■ Source material
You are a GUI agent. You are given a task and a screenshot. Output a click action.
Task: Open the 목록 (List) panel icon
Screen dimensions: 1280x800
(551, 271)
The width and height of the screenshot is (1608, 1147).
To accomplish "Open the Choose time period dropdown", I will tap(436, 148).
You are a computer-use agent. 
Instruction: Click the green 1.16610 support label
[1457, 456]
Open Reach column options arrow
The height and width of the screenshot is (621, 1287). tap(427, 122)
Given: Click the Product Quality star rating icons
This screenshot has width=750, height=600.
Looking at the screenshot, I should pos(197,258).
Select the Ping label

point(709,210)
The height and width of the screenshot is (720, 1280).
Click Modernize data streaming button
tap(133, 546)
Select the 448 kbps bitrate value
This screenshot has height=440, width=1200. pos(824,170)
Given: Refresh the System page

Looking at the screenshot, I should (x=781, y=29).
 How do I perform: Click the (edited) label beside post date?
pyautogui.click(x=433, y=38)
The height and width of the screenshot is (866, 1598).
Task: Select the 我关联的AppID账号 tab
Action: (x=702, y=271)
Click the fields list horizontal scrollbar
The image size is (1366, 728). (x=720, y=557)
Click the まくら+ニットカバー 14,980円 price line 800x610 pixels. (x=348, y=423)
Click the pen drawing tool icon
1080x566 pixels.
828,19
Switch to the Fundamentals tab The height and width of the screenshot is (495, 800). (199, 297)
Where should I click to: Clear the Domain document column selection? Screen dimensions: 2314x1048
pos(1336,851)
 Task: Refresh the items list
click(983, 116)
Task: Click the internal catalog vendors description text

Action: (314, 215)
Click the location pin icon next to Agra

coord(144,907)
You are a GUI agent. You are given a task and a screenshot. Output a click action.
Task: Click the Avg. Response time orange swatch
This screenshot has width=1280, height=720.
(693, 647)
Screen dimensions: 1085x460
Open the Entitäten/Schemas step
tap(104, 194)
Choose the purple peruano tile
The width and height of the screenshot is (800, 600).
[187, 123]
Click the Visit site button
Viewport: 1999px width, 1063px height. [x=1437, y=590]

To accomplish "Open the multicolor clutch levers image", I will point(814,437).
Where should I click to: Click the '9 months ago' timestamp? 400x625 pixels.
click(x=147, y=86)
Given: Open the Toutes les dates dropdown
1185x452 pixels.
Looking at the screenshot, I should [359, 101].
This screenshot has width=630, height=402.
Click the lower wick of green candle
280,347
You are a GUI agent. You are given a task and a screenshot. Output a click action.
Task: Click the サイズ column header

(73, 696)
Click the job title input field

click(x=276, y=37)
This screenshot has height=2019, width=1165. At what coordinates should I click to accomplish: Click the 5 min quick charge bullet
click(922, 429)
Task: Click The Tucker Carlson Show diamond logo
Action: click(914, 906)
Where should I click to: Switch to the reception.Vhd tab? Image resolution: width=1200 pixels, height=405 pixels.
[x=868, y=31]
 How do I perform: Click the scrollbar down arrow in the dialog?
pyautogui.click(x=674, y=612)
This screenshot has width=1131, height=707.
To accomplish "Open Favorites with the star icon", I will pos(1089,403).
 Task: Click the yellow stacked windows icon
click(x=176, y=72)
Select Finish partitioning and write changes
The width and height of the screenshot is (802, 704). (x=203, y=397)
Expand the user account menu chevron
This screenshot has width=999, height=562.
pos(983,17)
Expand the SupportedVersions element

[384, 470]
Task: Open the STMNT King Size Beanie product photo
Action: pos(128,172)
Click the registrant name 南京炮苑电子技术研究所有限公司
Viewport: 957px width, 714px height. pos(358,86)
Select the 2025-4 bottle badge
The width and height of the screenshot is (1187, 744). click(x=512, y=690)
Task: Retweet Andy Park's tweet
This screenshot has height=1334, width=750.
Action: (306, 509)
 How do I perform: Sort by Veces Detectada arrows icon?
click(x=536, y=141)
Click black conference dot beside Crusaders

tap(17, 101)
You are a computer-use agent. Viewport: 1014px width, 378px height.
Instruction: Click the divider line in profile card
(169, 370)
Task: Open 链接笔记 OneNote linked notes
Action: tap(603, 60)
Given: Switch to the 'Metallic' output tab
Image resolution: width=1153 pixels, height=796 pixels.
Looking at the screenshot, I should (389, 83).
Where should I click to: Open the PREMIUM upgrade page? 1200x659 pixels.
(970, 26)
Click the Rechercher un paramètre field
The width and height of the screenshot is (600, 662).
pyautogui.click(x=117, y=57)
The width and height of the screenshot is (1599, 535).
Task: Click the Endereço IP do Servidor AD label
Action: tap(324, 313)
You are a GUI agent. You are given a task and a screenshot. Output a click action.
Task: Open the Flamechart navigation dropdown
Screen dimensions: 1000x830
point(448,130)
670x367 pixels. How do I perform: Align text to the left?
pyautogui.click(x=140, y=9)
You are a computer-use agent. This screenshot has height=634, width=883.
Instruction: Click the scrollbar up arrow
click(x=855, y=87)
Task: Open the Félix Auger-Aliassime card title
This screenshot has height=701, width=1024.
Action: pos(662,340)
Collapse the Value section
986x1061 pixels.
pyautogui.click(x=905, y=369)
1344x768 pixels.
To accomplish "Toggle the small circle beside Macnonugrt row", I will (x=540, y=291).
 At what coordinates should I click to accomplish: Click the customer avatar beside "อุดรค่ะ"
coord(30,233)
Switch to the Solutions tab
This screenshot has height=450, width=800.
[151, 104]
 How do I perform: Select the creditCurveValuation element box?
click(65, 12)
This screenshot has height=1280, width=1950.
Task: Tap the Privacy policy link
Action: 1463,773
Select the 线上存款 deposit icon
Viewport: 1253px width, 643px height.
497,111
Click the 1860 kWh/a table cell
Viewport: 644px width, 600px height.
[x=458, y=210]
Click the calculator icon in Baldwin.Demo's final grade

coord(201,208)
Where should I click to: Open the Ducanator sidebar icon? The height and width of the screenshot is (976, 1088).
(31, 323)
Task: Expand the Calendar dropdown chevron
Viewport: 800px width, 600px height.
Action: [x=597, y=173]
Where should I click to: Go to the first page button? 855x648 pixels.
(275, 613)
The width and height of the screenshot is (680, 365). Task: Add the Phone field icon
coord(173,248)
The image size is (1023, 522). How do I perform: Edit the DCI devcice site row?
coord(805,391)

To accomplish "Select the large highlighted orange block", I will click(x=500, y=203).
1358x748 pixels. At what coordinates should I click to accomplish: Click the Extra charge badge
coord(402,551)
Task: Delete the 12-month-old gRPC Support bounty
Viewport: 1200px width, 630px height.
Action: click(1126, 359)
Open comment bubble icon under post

■ Task description
Print the listing in full, exactly as given.

■ Written solution
You are a GUI agent. You are given a task and a screenshot. Output a click action.
Task: Open the 목록 (List) panel icon
Screen dimensions: 1280x800
(551, 271)
The width and height of the screenshot is (1608, 1147).
To accomplish "Open the Choose time period dropdown", I will tap(436, 148).
You are a computer-use agent. 
Instruction: Click the green 1.16610 support label
[1457, 456]
Open Reach column options arrow
The height and width of the screenshot is (621, 1287). tap(427, 122)
Given: Click the Product Quality star rating icons
This screenshot has width=750, height=600.
Looking at the screenshot, I should pos(197,258).
Select the Ping label

point(709,210)
The height and width of the screenshot is (720, 1280).
Click Modernize data streaming button
tap(133, 546)
Select the 448 kbps bitrate value
This screenshot has height=440, width=1200. pos(824,170)
Given: Refresh the System page

Looking at the screenshot, I should (x=781, y=29).
 How do I perform: Click the (edited) label beside post date?
pyautogui.click(x=433, y=38)
The height and width of the screenshot is (866, 1598).
Task: Select the 我关联的AppID账号 tab
Action: (x=702, y=271)
Click the fields list horizontal scrollbar
The image size is (1366, 728). (x=720, y=557)
Click the まくら+ニットカバー 14,980円 price line 800x610 pixels. (x=348, y=423)
Click the pen drawing tool icon
1080x566 pixels.
828,19
Switch to the Fundamentals tab The height and width of the screenshot is (495, 800). (199, 297)
Where should I click to: Clear the Domain document column selection? Screen dimensions: 2314x1048
pos(1336,851)
 Task: Refresh the items list
click(983, 116)
Task: Click the internal catalog vendors description text

Action: (314, 215)
Click the location pin icon next to Agra

coord(144,907)
You are a GUI agent. You are given a task and a screenshot. Output a click action.
Task: Click the Avg. Response time orange swatch
This screenshot has width=1280, height=720.
(693, 647)
Screen dimensions: 1085x460
Open the Entitäten/Schemas step
tap(104, 194)
Choose the purple peruano tile
The width and height of the screenshot is (800, 600).
[187, 123]
Click the Visit site button
Viewport: 1999px width, 1063px height. [x=1437, y=590]

To accomplish "Open the multicolor clutch levers image", I will point(814,437).
Where should I click to: Click the '9 months ago' timestamp? 400x625 pixels.
click(x=147, y=86)
Given: Open the Toutes les dates dropdown
1185x452 pixels.
Looking at the screenshot, I should [359, 101].
This screenshot has width=630, height=402.
Click the lower wick of green candle
280,347
You are a GUI agent. You are given a task and a screenshot. Output a click action.
Task: Click the サイズ column header

(73, 696)
Click the job title input field

click(x=276, y=37)
This screenshot has height=2019, width=1165. At what coordinates should I click to accomplish: Click the 5 min quick charge bullet
click(922, 429)
Task: Click The Tucker Carlson Show diamond logo
Action: click(914, 906)
Where should I click to: Switch to the reception.Vhd tab? Image resolution: width=1200 pixels, height=405 pixels.
[x=868, y=31]
 How do I perform: Click the scrollbar down arrow in the dialog?
pyautogui.click(x=674, y=612)
This screenshot has width=1131, height=707.
To accomplish "Open Favorites with the star icon", I will pos(1089,403).
 Task: Click the yellow stacked windows icon
click(x=176, y=72)
Select Finish partitioning and write changes
The width and height of the screenshot is (802, 704). (x=203, y=397)
Expand the user account menu chevron
This screenshot has width=999, height=562.
pos(983,17)
Expand the SupportedVersions element

[384, 470]
Task: Open the STMNT King Size Beanie product photo
Action: pos(128,172)
Click the registrant name 南京炮苑电子技术研究所有限公司
Viewport: 957px width, 714px height. pos(358,86)
Select the 2025-4 bottle badge
The width and height of the screenshot is (1187, 744). click(x=512, y=690)
Task: Retweet Andy Park's tweet
This screenshot has height=1334, width=750.
Action: (306, 509)
 How do I perform: Sort by Veces Detectada arrows icon?
click(x=536, y=141)
Click black conference dot beside Crusaders

tap(17, 101)
You are a computer-use agent. Viewport: 1014px width, 378px height.
Instruction: Click the divider line in profile card
(169, 370)
Task: Open 链接笔记 OneNote linked notes
Action: tap(603, 60)
Given: Switch to the 'Metallic' output tab
Image resolution: width=1153 pixels, height=796 pixels.
Looking at the screenshot, I should (389, 83).
Where should I click to: Open the PREMIUM upgrade page? 1200x659 pixels.
(970, 26)
Click the Rechercher un paramètre field
The width and height of the screenshot is (600, 662).
pyautogui.click(x=117, y=57)
The width and height of the screenshot is (1599, 535).
Task: Click the Endereço IP do Servidor AD label
Action: tap(324, 313)
You are a GUI agent. You are given a task and a screenshot. Output a click action.
Task: Open the Flamechart navigation dropdown
Screen dimensions: 1000x830
point(448,130)
670x367 pixels. How do I perform: Align text to the left?
pyautogui.click(x=140, y=9)
You are a computer-use agent. This screenshot has height=634, width=883.
Instruction: Click the scrollbar up arrow
click(x=855, y=87)
Task: Open the Félix Auger-Aliassime card title
This screenshot has height=701, width=1024.
Action: pos(662,340)
Collapse the Value section
986x1061 pixels.
pyautogui.click(x=905, y=369)
1344x768 pixels.
To accomplish "Toggle the small circle beside Macnonugrt row", I will (x=540, y=291).
 At what coordinates should I click to accomplish: Click the customer avatar beside "อุดรค่ะ"
coord(30,233)
Switch to the Solutions tab
This screenshot has height=450, width=800.
[151, 104]
 How do I perform: Select the creditCurveValuation element box?
click(65, 12)
This screenshot has height=1280, width=1950.
Task: Tap the Privacy policy link
Action: 1463,773
Select the 线上存款 deposit icon
Viewport: 1253px width, 643px height.
497,111
Click the 1860 kWh/a table cell
Viewport: 644px width, 600px height.
[x=458, y=210]
Click the calculator icon in Baldwin.Demo's final grade

coord(201,208)
Where should I click to: Open the Ducanator sidebar icon? The height and width of the screenshot is (976, 1088).
(31, 323)
Task: Expand the Calendar dropdown chevron
Viewport: 800px width, 600px height.
Action: [x=597, y=173]
Where should I click to: Go to the first page button? 855x648 pixels.
(275, 613)
The width and height of the screenshot is (680, 365). Task: Add the Phone field icon
coord(173,248)
The image size is (1023, 522). How do I perform: Edit the DCI devcice site row?
coord(805,391)

To accomplish "Select the large highlighted orange block", I will click(x=500, y=203).
1358x748 pixels. At what coordinates should I click to accomplish: Click the Extra charge badge
coord(402,551)
Task: Delete the 12-month-old gRPC Support bounty
Viewport: 1200px width, 630px height.
Action: click(1126, 359)
Open comment bubble icon under post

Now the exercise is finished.